Troubleshooting and FAQs

Common Issues Users Might Face

Inaccurate Readings: If the sensor provides inaccurate readings, ensure that it has been properly calibrated and that there are no sources of VOCs or solvents nearby.
No Data on I2C: Check the connections and ensure that the correct I2C address is being used. Also, verify that the sensor is properly powered and not in sleep mode.

Solutions and Tips for Troubleshooting

Sensor Not Responding: Reset the sensor using the RST pin or power cycle the module.
I2C Communication Issues: Use an I2C scanner sketch to check if the sensor is detected on the I2C bus.
Intermittent Readings: Ensure that the WAKE pin is held low during operation and that there are no loose connections.

FAQs

Q: Can the CJMCU-811 be used with a 5V microcontroller?
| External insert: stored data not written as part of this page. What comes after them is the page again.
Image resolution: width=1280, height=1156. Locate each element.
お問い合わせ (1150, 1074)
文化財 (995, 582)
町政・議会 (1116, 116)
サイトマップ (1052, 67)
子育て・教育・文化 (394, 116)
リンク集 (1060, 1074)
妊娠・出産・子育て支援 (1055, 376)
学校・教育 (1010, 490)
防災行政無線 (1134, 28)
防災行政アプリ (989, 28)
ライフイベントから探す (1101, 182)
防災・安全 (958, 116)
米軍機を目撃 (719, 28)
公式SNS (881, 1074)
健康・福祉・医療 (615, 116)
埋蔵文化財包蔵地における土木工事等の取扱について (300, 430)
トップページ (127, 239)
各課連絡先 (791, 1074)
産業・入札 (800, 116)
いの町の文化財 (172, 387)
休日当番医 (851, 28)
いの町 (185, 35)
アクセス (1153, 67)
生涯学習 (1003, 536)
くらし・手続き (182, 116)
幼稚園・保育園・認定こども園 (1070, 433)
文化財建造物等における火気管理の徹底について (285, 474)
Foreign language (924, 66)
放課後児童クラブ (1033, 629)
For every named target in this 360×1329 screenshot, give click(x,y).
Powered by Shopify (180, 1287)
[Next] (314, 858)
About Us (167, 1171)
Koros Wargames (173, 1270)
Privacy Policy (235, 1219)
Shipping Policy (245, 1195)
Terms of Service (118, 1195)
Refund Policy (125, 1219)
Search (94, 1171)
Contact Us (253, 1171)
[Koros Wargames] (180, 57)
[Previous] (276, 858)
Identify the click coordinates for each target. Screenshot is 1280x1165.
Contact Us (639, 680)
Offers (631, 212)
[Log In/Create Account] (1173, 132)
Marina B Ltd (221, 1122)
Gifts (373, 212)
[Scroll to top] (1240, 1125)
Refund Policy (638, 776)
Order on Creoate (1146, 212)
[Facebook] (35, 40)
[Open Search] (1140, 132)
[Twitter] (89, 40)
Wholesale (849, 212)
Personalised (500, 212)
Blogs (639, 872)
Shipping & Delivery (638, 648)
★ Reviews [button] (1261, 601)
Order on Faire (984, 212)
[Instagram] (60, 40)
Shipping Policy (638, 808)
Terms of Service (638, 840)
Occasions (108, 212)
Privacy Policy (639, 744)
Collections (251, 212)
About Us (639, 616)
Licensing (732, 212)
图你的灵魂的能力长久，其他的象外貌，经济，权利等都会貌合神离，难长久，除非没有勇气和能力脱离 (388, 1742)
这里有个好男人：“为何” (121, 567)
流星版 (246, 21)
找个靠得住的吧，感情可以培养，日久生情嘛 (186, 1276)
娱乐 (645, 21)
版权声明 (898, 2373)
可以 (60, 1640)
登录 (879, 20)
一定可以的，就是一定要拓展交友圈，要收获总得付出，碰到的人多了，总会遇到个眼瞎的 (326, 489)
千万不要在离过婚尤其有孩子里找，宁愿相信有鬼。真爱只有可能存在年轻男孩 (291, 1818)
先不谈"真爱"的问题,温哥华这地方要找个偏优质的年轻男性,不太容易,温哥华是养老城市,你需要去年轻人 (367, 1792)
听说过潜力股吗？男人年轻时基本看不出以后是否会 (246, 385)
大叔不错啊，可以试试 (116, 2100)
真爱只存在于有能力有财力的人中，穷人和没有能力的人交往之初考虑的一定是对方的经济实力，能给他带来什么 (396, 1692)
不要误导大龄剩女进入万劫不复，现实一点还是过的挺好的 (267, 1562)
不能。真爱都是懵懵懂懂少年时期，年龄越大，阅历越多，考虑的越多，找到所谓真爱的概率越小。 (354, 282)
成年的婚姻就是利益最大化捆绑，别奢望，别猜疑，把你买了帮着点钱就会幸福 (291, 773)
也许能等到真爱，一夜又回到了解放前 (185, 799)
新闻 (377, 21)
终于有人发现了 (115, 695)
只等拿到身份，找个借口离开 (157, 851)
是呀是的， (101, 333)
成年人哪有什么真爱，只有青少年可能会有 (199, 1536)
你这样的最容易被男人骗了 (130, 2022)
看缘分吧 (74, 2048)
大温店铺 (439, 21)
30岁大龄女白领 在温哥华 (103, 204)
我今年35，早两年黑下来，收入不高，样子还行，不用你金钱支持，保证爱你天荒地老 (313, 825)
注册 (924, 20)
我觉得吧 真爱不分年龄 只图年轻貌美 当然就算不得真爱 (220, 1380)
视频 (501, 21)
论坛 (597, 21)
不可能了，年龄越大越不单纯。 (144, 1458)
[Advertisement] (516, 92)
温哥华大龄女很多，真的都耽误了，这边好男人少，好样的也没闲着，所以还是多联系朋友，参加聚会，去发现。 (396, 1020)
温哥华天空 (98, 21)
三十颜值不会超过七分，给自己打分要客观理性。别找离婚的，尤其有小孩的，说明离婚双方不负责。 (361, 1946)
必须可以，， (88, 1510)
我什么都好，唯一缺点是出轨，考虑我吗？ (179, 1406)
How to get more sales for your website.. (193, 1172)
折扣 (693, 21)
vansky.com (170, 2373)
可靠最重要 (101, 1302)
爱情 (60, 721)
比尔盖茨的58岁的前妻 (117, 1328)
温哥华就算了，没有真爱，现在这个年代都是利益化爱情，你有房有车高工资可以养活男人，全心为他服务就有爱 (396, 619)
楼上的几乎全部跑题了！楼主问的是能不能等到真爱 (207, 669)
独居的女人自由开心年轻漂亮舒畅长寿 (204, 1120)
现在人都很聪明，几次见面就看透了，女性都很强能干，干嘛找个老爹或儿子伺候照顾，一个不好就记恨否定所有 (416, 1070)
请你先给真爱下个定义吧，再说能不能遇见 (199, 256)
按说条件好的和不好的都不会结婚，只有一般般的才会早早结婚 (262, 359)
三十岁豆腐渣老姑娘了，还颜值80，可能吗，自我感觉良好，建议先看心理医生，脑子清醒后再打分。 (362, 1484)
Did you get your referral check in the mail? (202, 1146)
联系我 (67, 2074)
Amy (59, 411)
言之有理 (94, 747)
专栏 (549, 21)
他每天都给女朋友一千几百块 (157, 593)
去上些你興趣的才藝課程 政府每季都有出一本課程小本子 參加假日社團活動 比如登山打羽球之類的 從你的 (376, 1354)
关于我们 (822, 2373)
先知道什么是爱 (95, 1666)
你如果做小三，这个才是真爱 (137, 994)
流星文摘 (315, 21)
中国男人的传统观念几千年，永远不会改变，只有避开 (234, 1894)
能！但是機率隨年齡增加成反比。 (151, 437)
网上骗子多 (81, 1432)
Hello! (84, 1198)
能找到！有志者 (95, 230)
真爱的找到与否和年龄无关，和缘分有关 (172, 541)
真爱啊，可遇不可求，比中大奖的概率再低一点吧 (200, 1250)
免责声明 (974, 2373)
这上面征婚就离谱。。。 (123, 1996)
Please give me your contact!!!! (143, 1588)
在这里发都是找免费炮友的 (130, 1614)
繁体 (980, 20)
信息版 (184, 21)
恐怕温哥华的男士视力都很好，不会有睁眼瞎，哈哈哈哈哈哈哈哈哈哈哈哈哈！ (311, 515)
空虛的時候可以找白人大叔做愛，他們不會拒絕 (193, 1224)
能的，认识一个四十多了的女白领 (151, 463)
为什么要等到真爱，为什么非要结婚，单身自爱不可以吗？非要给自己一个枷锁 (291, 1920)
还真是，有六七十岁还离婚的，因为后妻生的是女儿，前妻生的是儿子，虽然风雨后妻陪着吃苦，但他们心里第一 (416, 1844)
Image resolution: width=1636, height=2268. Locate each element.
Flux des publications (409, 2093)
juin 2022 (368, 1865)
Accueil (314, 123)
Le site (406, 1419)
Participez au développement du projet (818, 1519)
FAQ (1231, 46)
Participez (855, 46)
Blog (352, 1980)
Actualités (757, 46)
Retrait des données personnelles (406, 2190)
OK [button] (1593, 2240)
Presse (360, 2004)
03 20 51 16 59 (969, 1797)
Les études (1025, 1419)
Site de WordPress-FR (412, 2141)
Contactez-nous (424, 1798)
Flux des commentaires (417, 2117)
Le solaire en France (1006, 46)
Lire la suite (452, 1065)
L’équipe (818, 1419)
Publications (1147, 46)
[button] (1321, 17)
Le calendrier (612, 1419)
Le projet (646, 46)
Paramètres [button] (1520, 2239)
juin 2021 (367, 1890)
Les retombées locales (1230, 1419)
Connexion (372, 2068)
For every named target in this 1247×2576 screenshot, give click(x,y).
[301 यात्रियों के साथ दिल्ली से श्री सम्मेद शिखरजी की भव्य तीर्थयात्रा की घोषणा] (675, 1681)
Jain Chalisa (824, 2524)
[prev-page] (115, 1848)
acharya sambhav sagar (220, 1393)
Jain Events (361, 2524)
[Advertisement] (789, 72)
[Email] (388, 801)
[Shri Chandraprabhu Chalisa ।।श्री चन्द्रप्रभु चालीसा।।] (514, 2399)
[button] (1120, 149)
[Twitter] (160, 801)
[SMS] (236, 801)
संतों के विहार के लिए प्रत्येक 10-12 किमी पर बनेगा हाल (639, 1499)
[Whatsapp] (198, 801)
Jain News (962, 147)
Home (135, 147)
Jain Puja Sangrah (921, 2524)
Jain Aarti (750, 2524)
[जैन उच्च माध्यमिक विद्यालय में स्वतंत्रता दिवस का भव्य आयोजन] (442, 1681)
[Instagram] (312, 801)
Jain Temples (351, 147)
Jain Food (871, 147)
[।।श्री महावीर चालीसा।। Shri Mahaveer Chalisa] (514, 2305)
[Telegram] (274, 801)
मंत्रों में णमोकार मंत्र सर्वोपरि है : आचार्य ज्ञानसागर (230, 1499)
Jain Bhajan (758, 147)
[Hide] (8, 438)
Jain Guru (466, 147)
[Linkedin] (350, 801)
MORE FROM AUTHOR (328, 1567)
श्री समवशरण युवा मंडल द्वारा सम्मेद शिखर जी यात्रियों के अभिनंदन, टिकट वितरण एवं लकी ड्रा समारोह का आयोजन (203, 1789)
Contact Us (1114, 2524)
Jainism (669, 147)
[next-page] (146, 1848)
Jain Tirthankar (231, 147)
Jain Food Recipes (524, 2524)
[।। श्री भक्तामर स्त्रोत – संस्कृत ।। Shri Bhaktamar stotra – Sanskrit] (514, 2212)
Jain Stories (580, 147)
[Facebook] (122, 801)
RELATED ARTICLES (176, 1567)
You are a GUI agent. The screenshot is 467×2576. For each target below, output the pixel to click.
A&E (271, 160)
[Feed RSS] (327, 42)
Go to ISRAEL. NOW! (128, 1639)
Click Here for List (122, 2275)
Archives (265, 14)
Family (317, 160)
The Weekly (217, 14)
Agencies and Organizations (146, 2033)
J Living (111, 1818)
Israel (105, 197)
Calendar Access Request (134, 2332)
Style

A: Yes, but level shifters should be used on the I2C lines to protect the sensor.

Q: How often should the sensor be calibrated? A: Calibration frequency depends on the application, but typically once before initial use and periodically according to the manufacturer's recommendations.

Q: What is the default I2C address of the CJMCU-811? A: The default I2C address is 0x5A. If the ADDR pin is connected to ground, the alternate address is 0x5B.

Q: How long does the sensor need to warm up? A: The sensor requires a warm-up period of at least 20 minutes for stable operation after being powered on.